* PROBLEM REQUIREMENTS *
Find every line in the records below that contains the string "width", and copy each one out. Case counts.

* GIVEN RECORDS *

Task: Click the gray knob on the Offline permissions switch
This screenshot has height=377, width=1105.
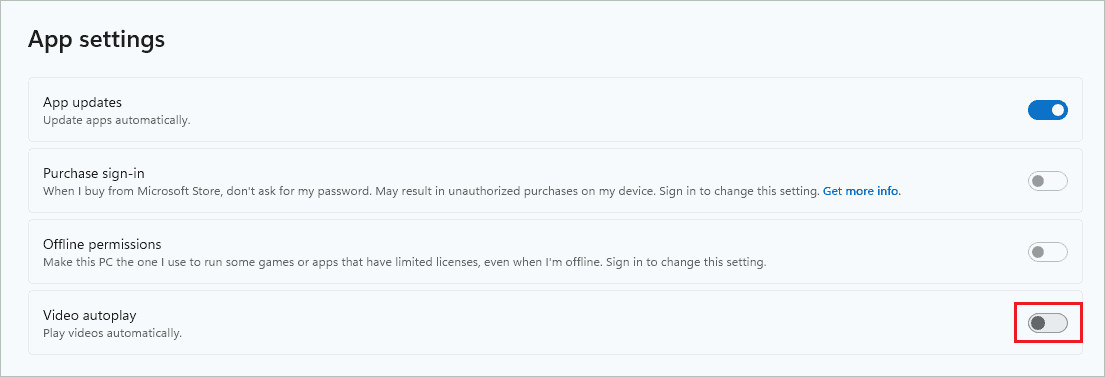Action: tap(1037, 252)
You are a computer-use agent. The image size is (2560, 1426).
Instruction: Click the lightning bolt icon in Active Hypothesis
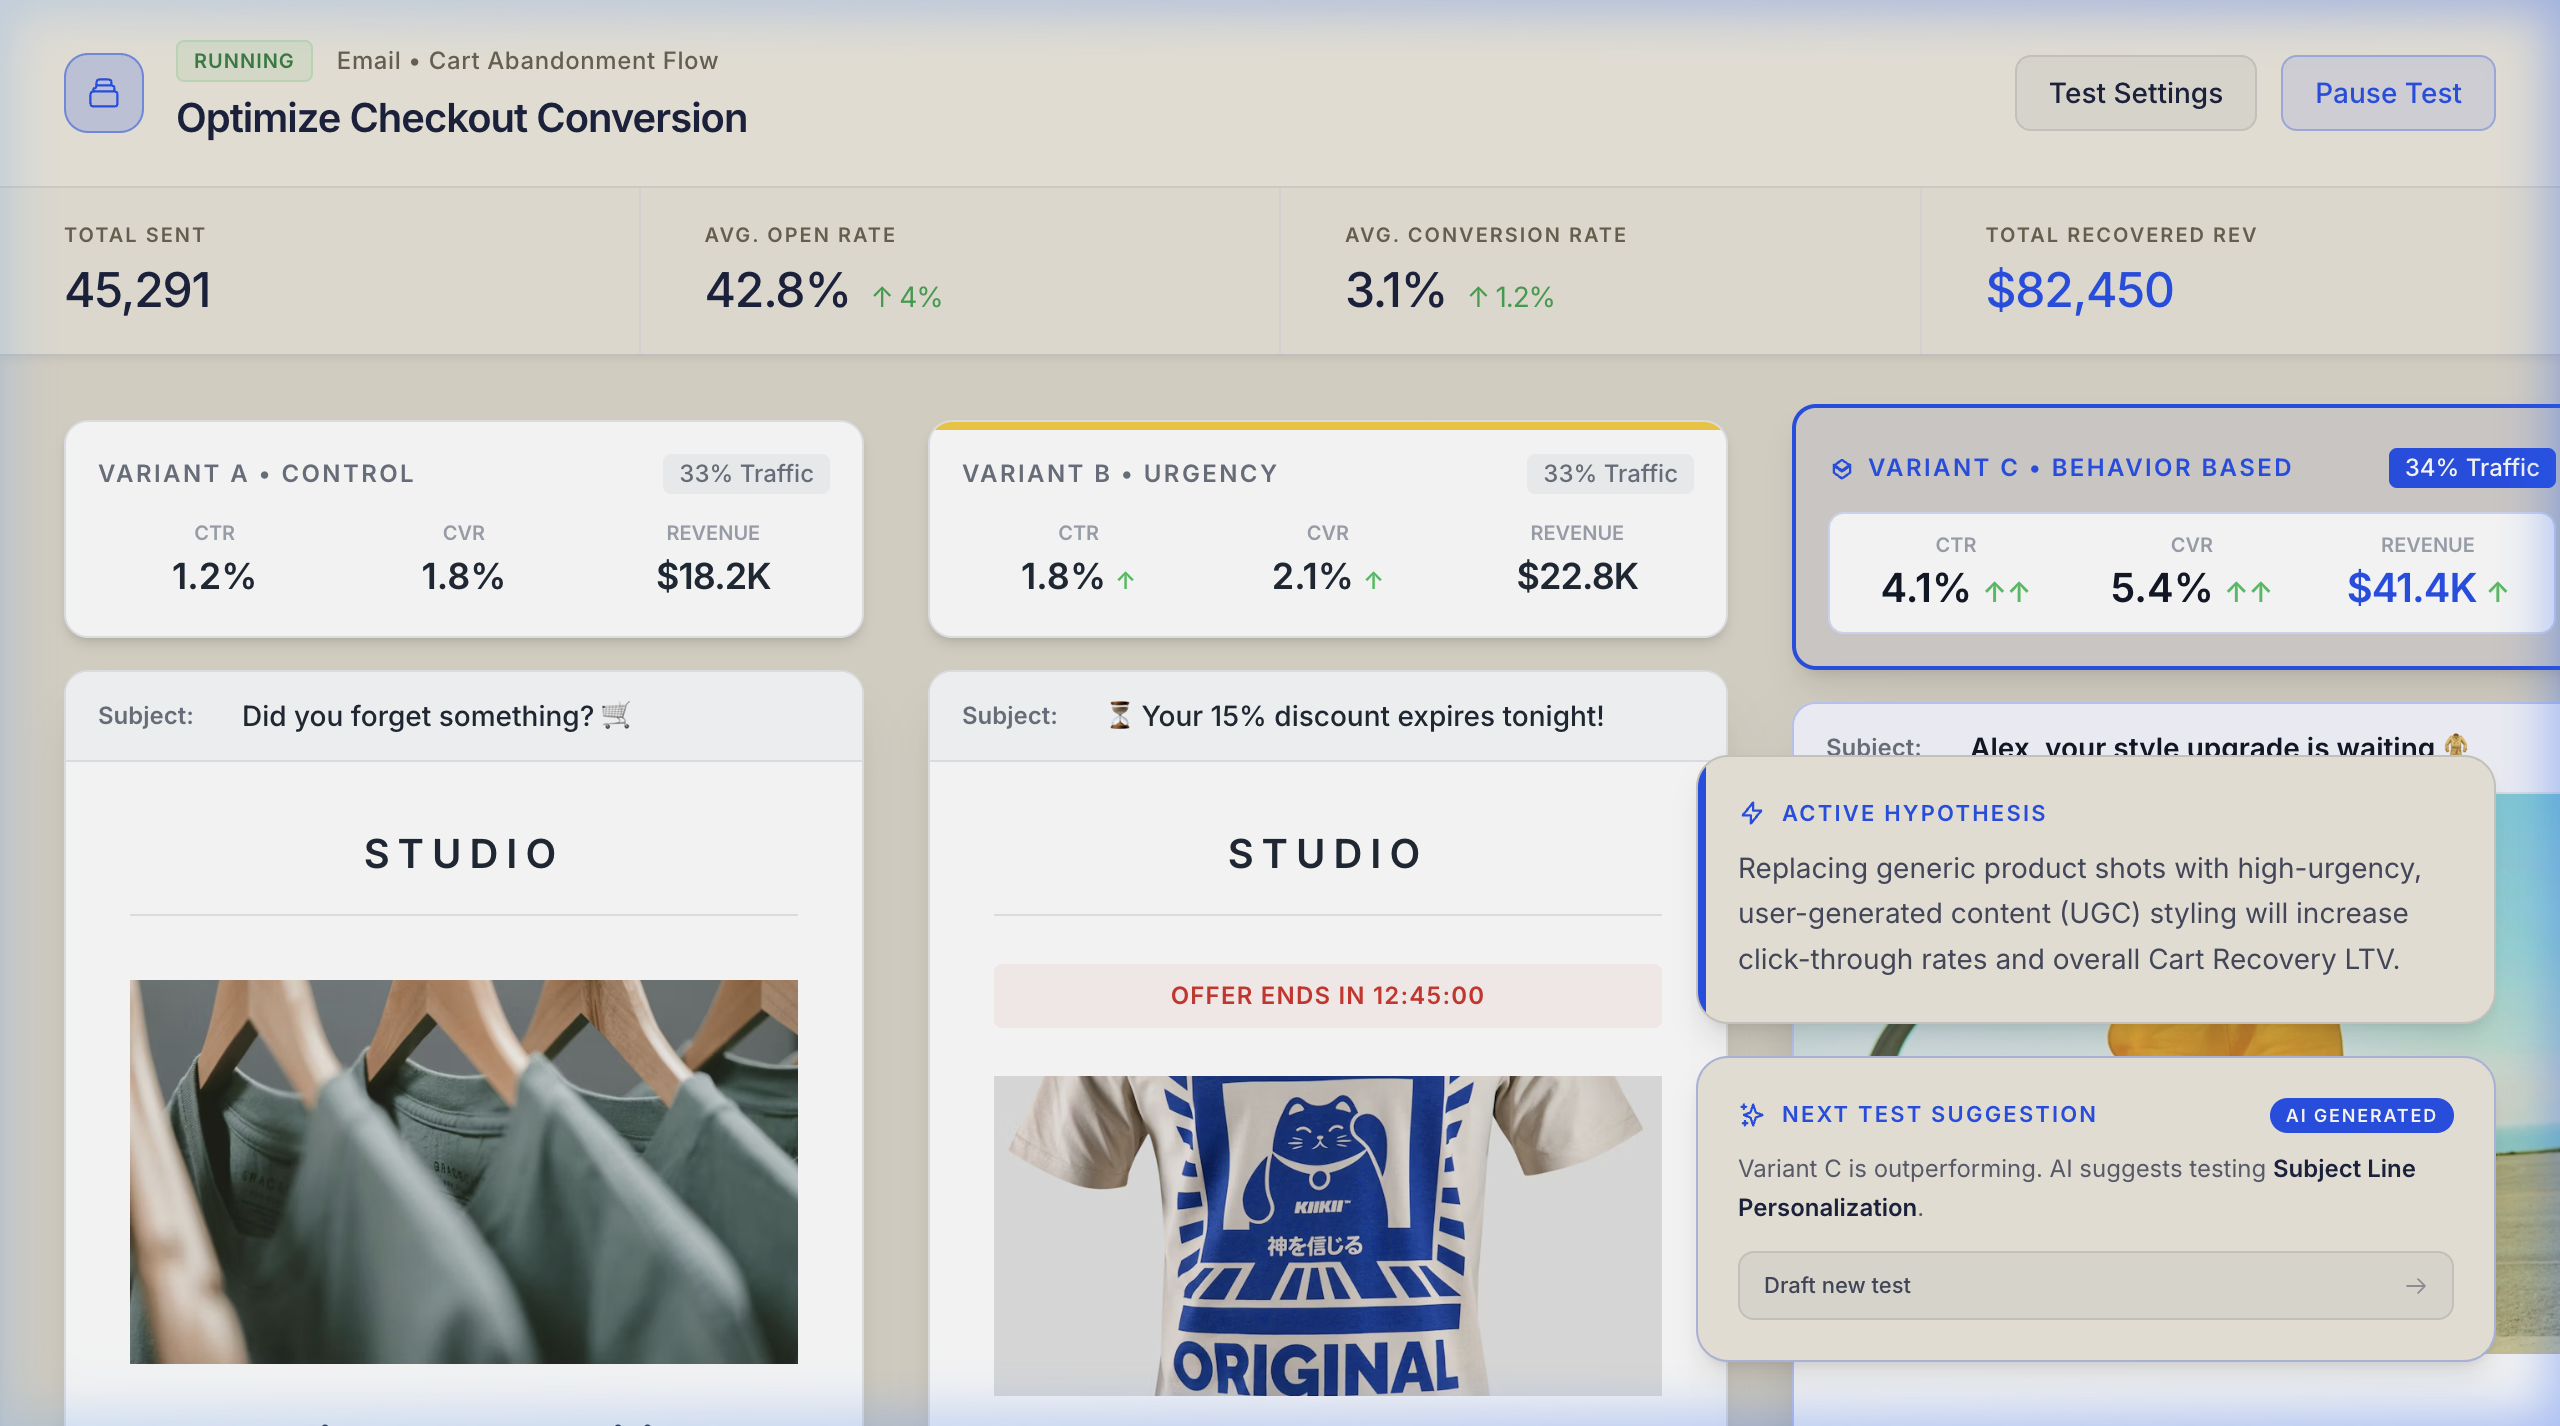(x=1751, y=813)
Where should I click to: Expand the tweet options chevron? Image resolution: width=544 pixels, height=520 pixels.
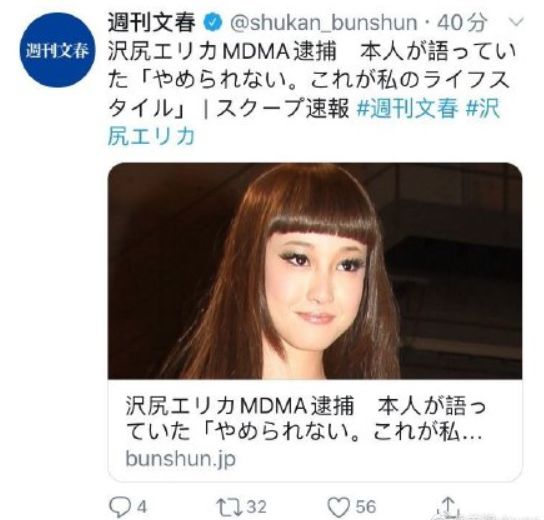(x=517, y=22)

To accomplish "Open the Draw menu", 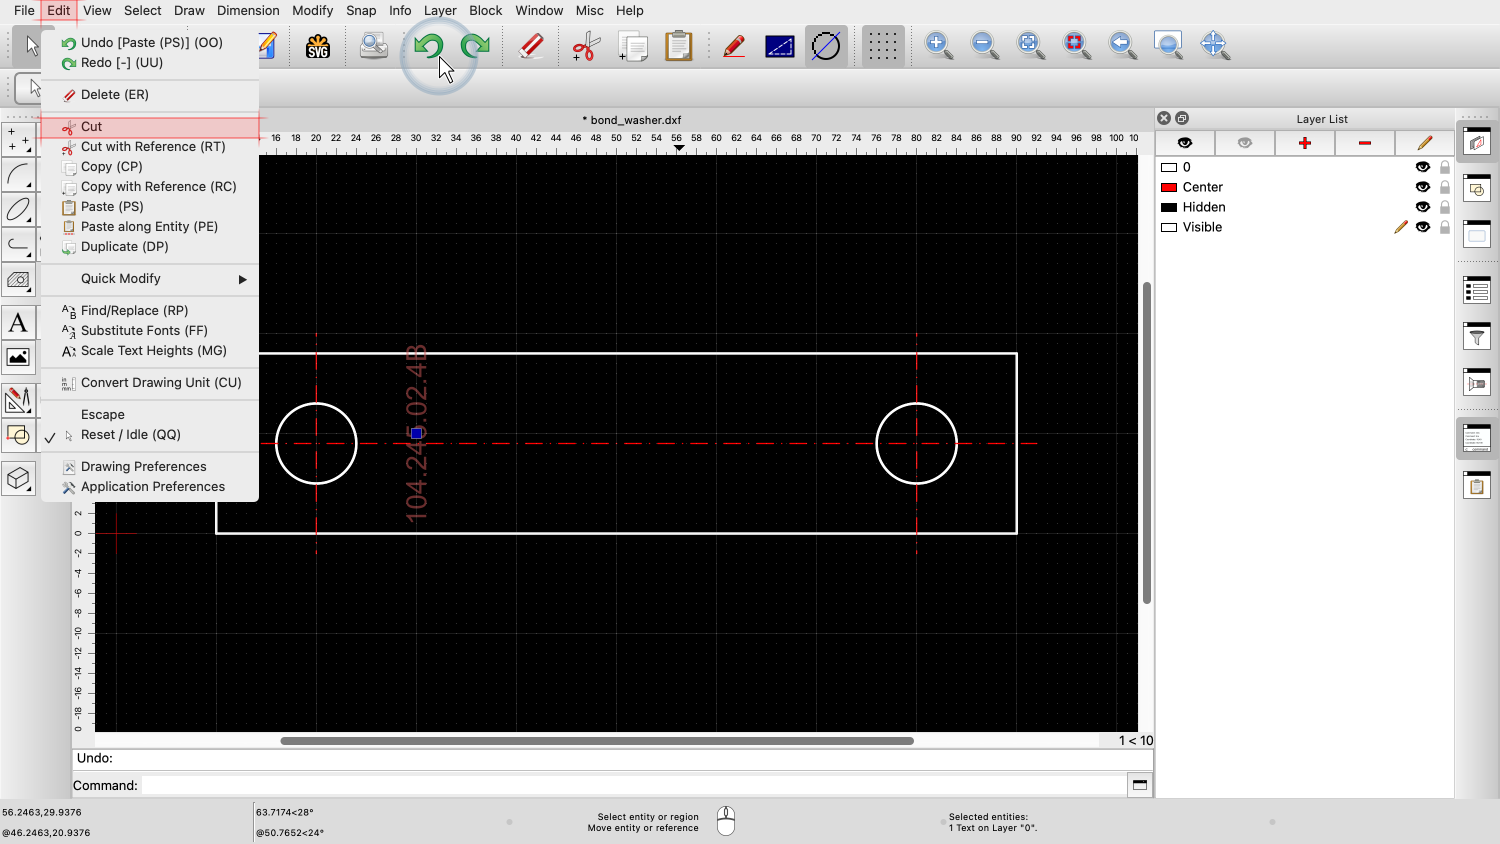I will 189,10.
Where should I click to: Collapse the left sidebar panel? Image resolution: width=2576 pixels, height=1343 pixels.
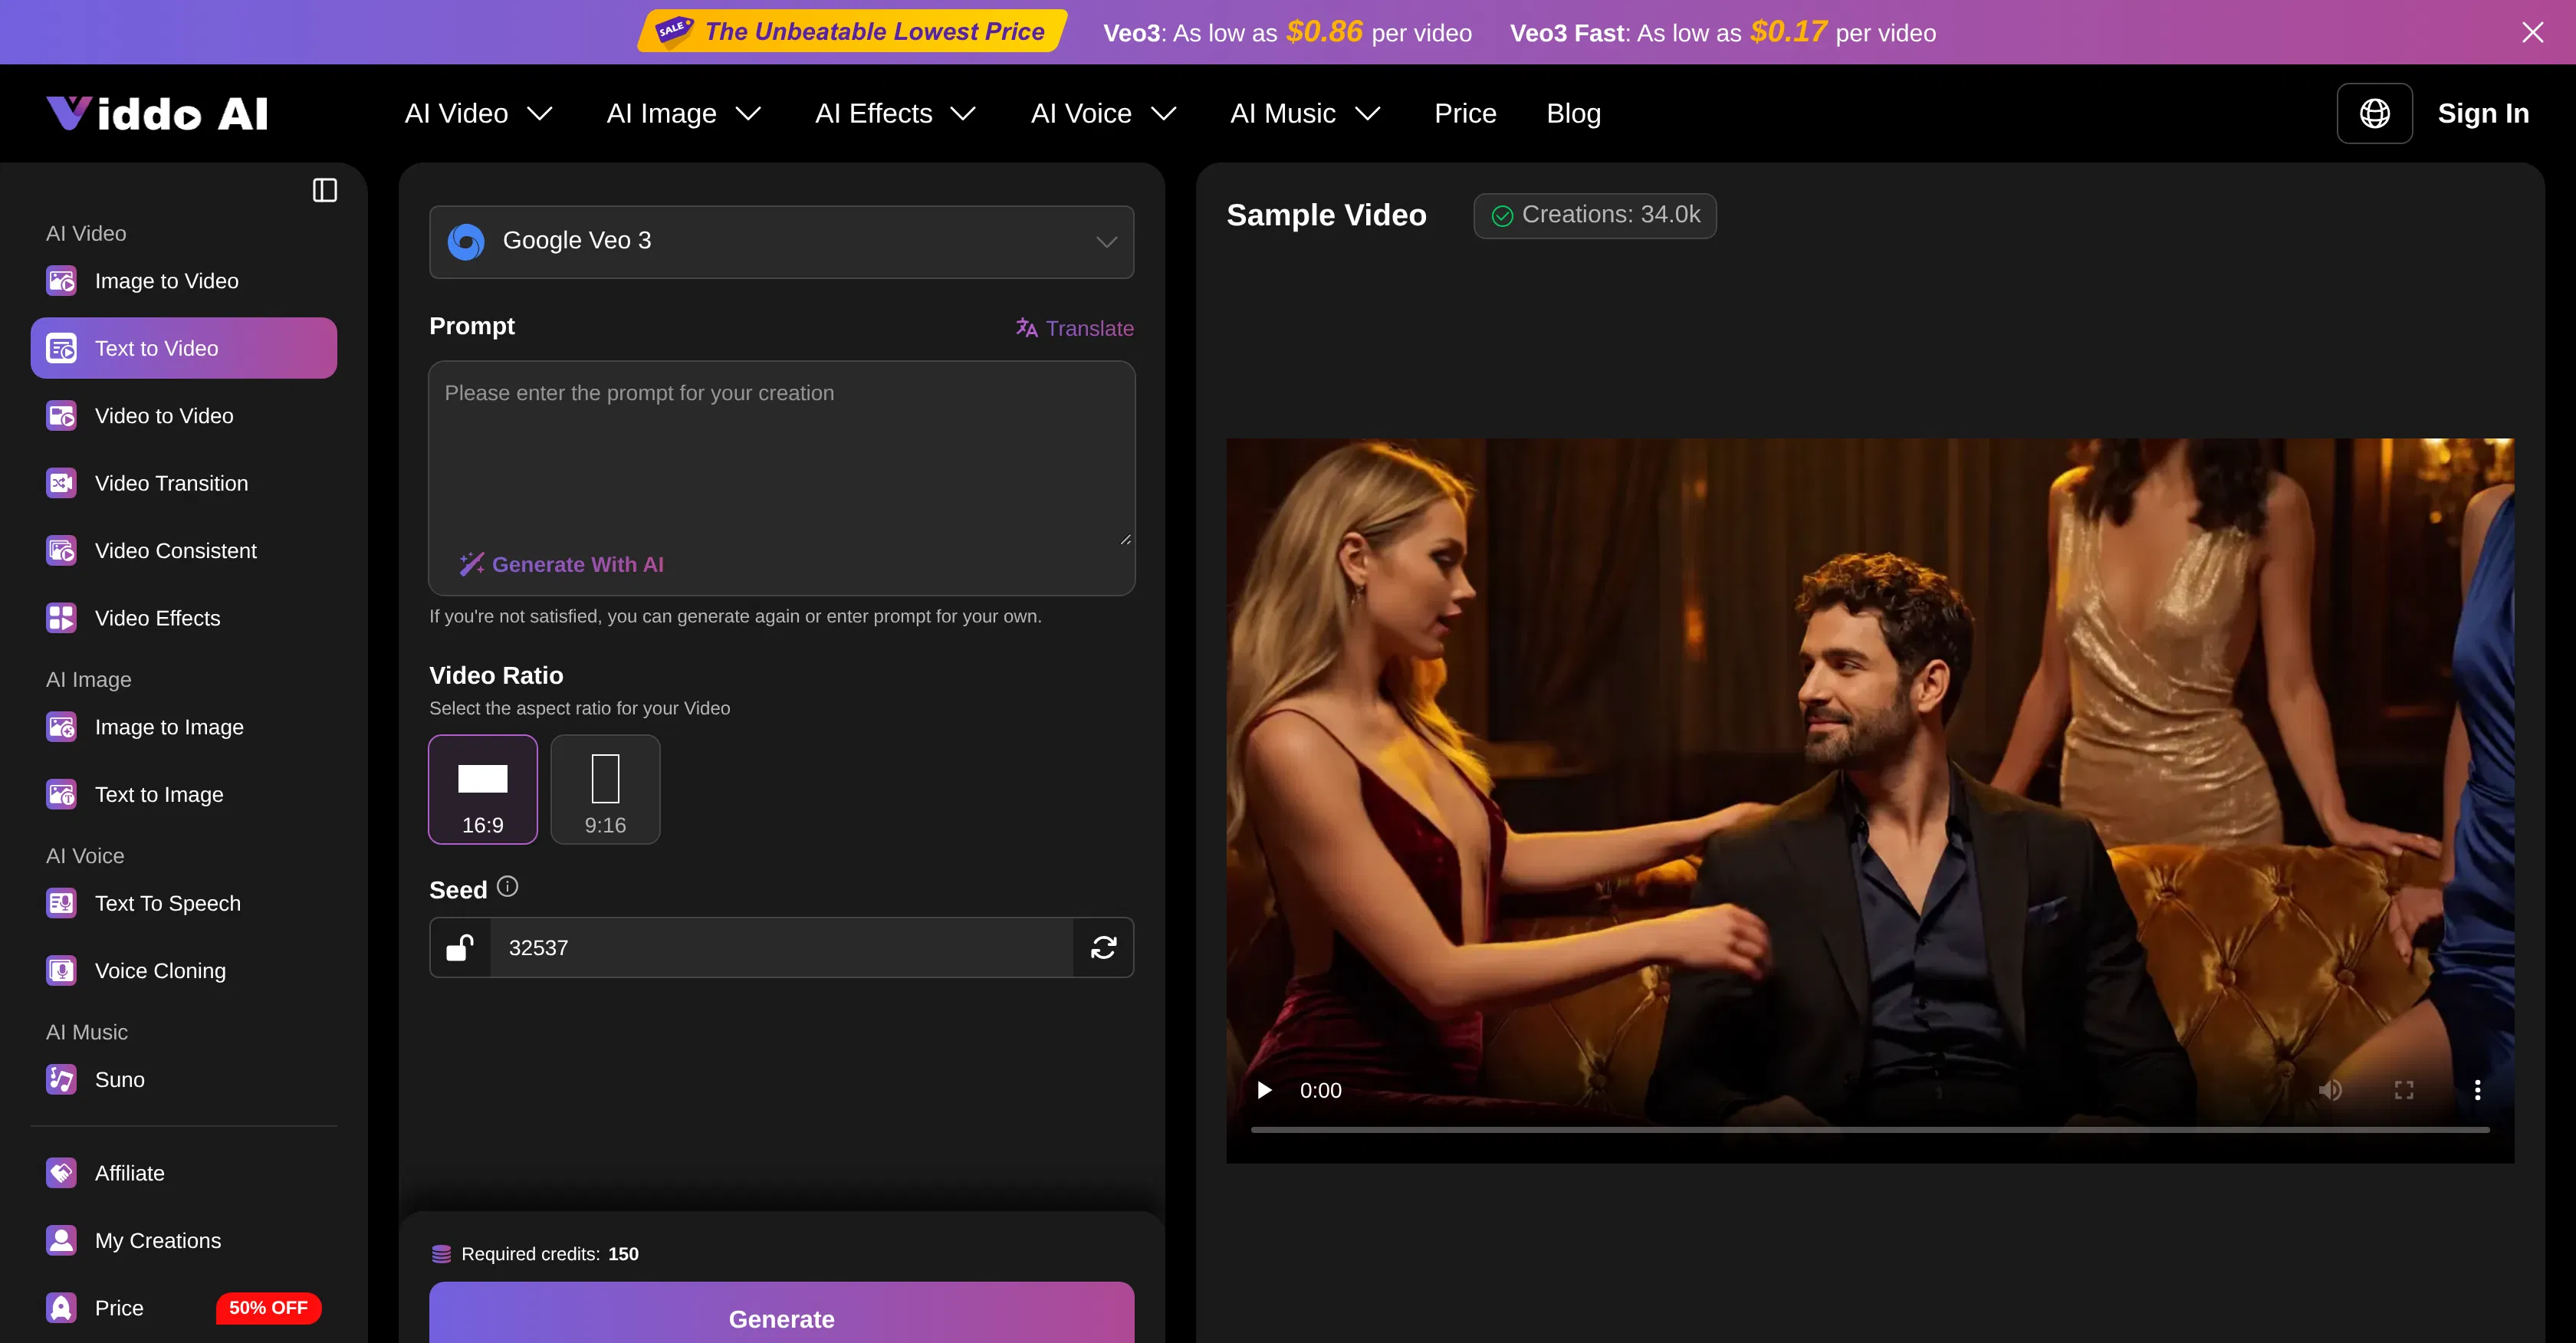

* THE COMPLETED TASK *
This screenshot has height=377, width=1105.
Where should I click to: Expand the tweet options chevron? Image resolution: width=544 pixels, height=520 pixels.
Where should I click to: Collapse the left sidebar panel? Image resolution: width=2576 pixels, height=1343 pixels.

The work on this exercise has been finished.